A pension reform law enacted four years ago applies primarily to state and local employees hired after Jan. 1, 2013. One exception is spiking. The law ratcheted back the use of non-salary compensation such as bonuses and payouts for unused vacation in calculating retirement benefits for all public employees, regardless of when they were hired.

A group of Marin County employees sued, contending that any reduction in benefits for present employees without a replacement benefit of equal value is unconstitutional – a violation of what’s commonly called the California rule.

Richman’s decision called the scope of the rule into question. He reviewed a series of court decisions over several decades, noting that all but one said any reduction or modification of retirement benefits “should” be matched by a comparable new benefit. One case, and it isn’t the most recent, said “must” rather than “should,” and that case has become the basis for arguments that benefits are, effectively, untouchable even if they threaten to break the bank.

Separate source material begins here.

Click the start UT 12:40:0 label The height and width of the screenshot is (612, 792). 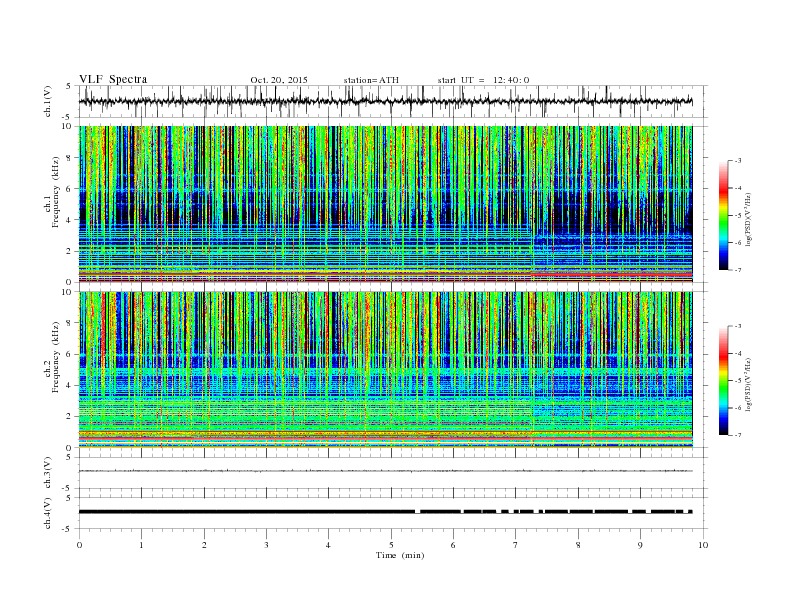pos(483,80)
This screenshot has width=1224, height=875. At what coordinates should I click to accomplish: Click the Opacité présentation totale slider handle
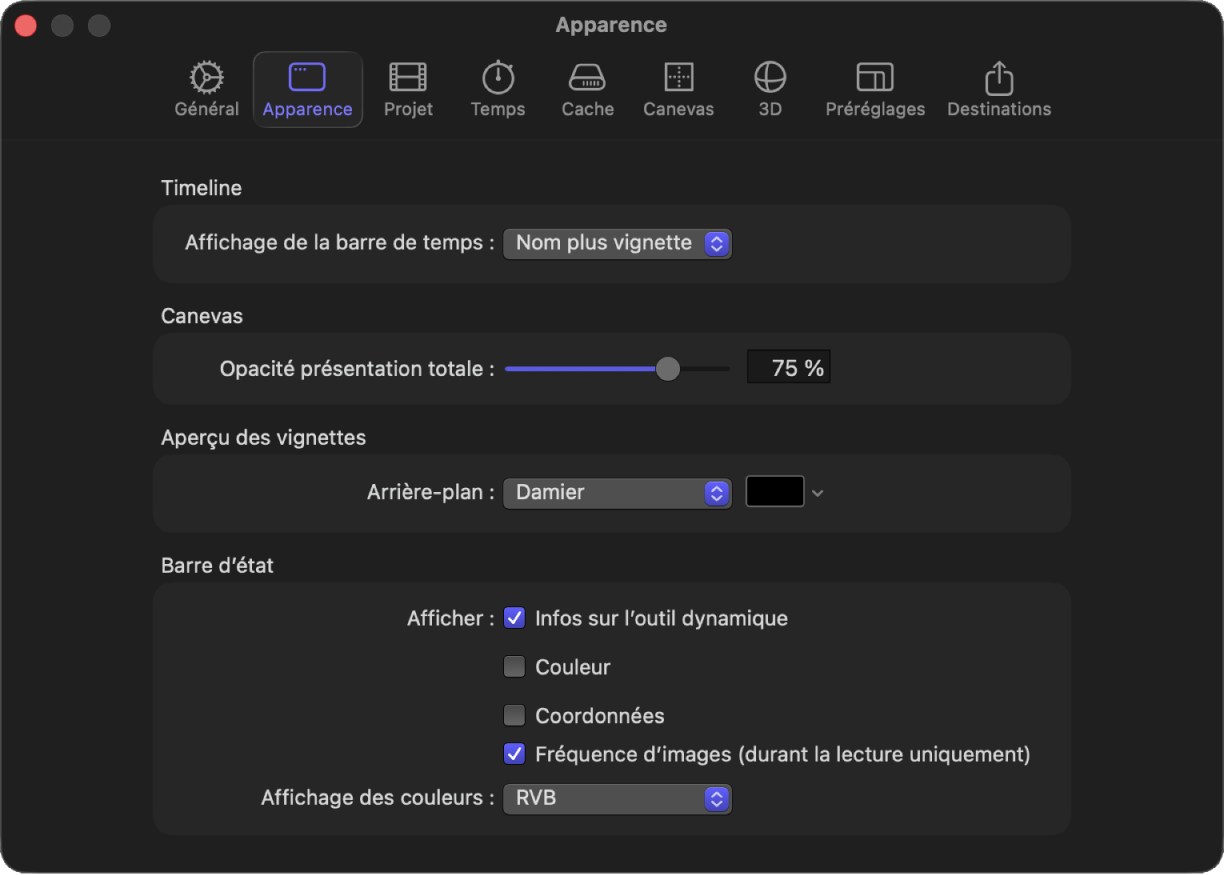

In the case of the Marin County employees, Richman noted that the new pension spiking rules were accompanied by a reduction in withholdings from their paychecks.

“Put simply,” he wrote, “the benefit is an increase in the employee’s net monthly compensation. Put even more simply, it is more cash in hand every month.”

Addressing the broader scope of pension benefits, Richman concluded that “short of actual abolition, a radical reduction of benefits, or a fiscally unjustifiable increase in employee contributions,” public employers may make “reasonable modifications” to pension plans for current employees.

The decision, if it withstands possible appeals, gives new leverage to public agencies whose pension liabilities have grown to alarming levels as a result of retroactive benefit increases and crippling investment losses experienced by public pension funds.

The next big test may be the willingness of elected officials to follow the 1st District Court of Appeal’s lead and pursue cost-saving changes to retirement plans.